Armstrong v Minbani Aboriginal Corporations [2006] FCA 803

PETER ARMSTRONG, DELEGATE OF THE REGISTRAR OF ABORIGINAL CORPORATIONS v MINBANI ABORIGINAL CORPORATION

QUD 521 OF 2005

DOWSETT J
2 JUNE 2006
BRISBANE


IN THE FEDERAL COURT OF AUSTRALIA

QUEENSLAND DISTRICT REGISTRY

QUD 521 OF 2005

BETWEEN:

PETER ARMSTRONG, DELEGATE OF THE REGISTRAR OF ABORIGINAL CORPORATIONS
APPLICANT

AND:

MINBANI ABORIGINAL CORPORATION
RESPONDENT

JUDGE:

DOWSETT J

DATE:

2 JUNE 2006

PLACE:

BRISBANE

REASONS FOR JUDGMENT

  1. This is an application to wind up the Minbani Aboriginal Corporation (the “Corporation”) upon the ground that it has suspended the conduct of its business for the period of one year or alternatively, upon the ground that it is just and equitable that it be wound up.  The Corporation was set up with the objectives of providing culturally relevant programs to Aboriginal and Islander families and acting as an advisory body representing the Aboriginal community, in relation to families and children’s issues. 
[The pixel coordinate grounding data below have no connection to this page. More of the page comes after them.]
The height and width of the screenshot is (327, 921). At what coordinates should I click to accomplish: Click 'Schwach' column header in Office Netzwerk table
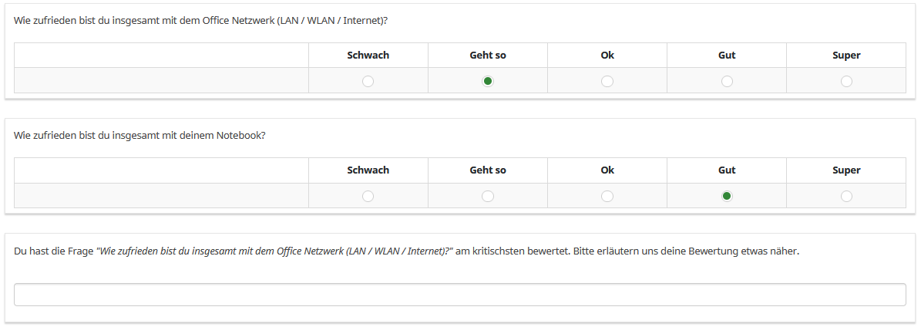point(368,56)
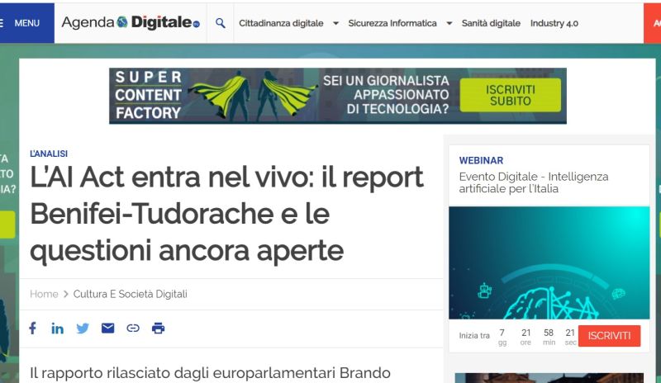This screenshot has height=383, width=661.
Task: Share article via email icon
Action: click(x=107, y=328)
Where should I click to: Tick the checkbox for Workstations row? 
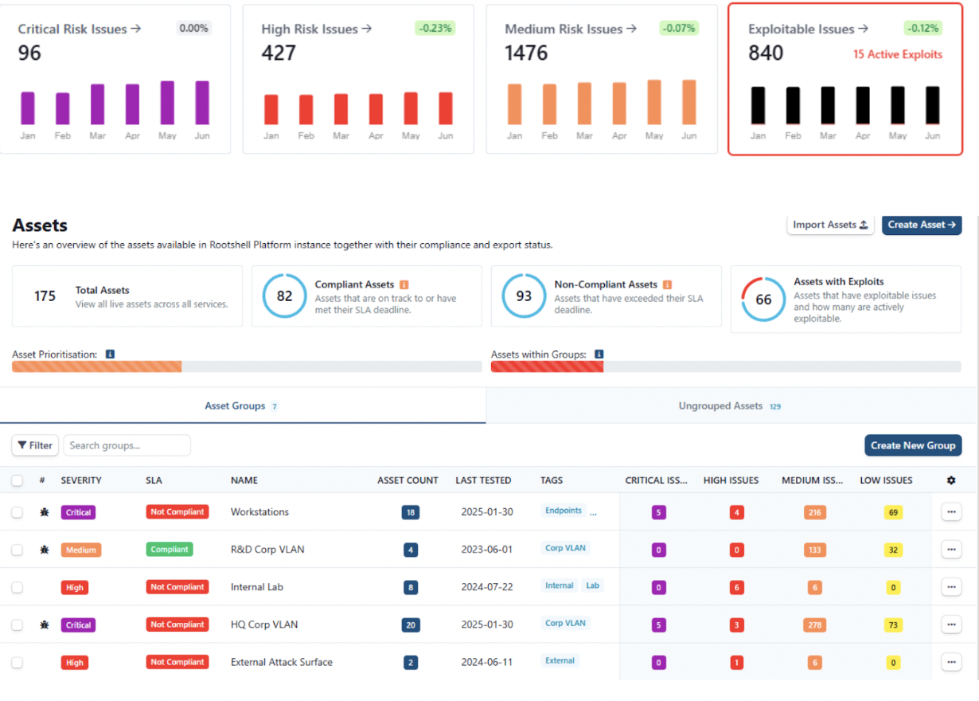(x=18, y=512)
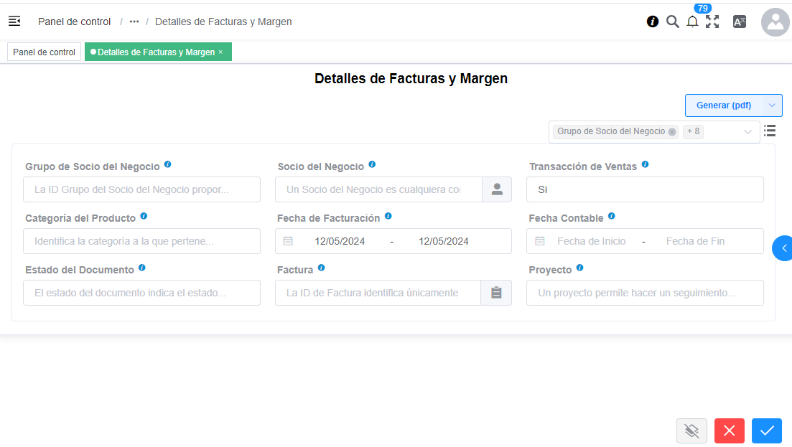Open the filter selection dropdown chevron
This screenshot has height=447, width=792.
[x=747, y=131]
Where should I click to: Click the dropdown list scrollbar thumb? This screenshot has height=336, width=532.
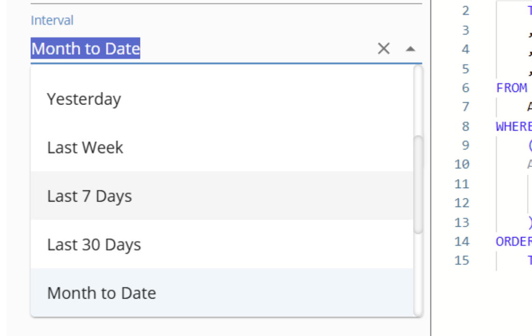pos(418,184)
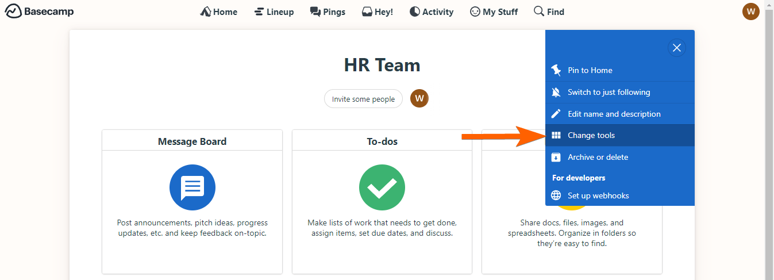This screenshot has height=280, width=774.
Task: Open the Find search
Action: (549, 11)
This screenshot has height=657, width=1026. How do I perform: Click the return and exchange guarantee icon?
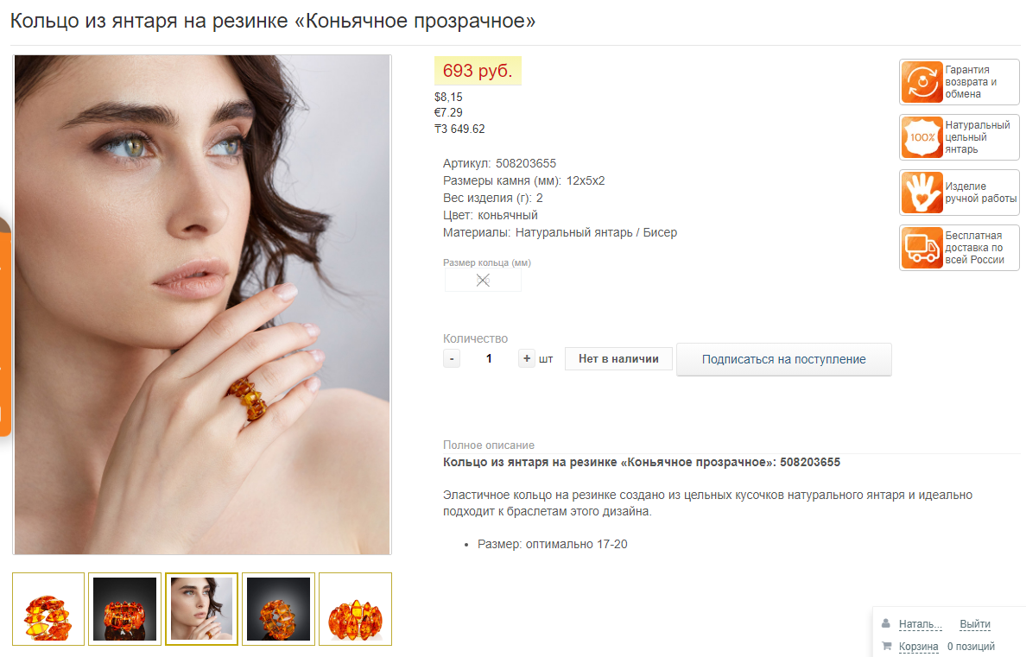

  2. The Corporation is the perpetual lessee of premises in Darwin and has erected thereon a building, apparently designed to serve the purposes of the organisation.  It has been explained to me that the nature of a perpetual lease in the Northern Territory is such that it can be surrendered at any time at the instigation of either the Crown or the tenant, subject only to appropriate compensation being paid for improvements erected on the lease.  It follows that it would not be possible for a tenant to assign such a lease unless the Crown were willing to accept the surrender and grant a new lease to the proposed assignee.  In those circumstances, it is difficult to see that the lease has any value, save for so long as the premises are being used by the lessee for the stipulated purpose.

  3. The building was erected with funds provided by the Commonwealth.  The activities of the Corporation have previously been funded by the Commonwealth and the Northern Territory government.  The Commonwealth asserts that there has been a failure to acquit, in an appropriate way, funds advanced to the Corporation and, on that basis, has sought recovery of them.  The Northern Territory government also claims to be owed not insignificant amounts of money.

  4. The Corporation ceased, itself, to conduct a child care facility in 2004.  It subsequently carried on such activities thereafter through another organisation which became a sub-tenant.  However that activity has also ceased.  The premises are presently used by another Aboriginal group as a women’s shelter.  Because of difficulties largely created by these proceedings, that organisation now proposes to find premises where its occupation is assured.  It proposes to vacate the Corporation’s premises in July. 

  5. Failure to acquit government funds is, of course, a serious matter.  There can be no basis for a government overlooking such default.  It also seems that the activities of the Corporation, if not suspended, are very limited.  Neither the Commonwealth nor the Northern Territory government will, in future, provide funds to the Corporation. It cannot continue to conduct its business in the absence of such financial support.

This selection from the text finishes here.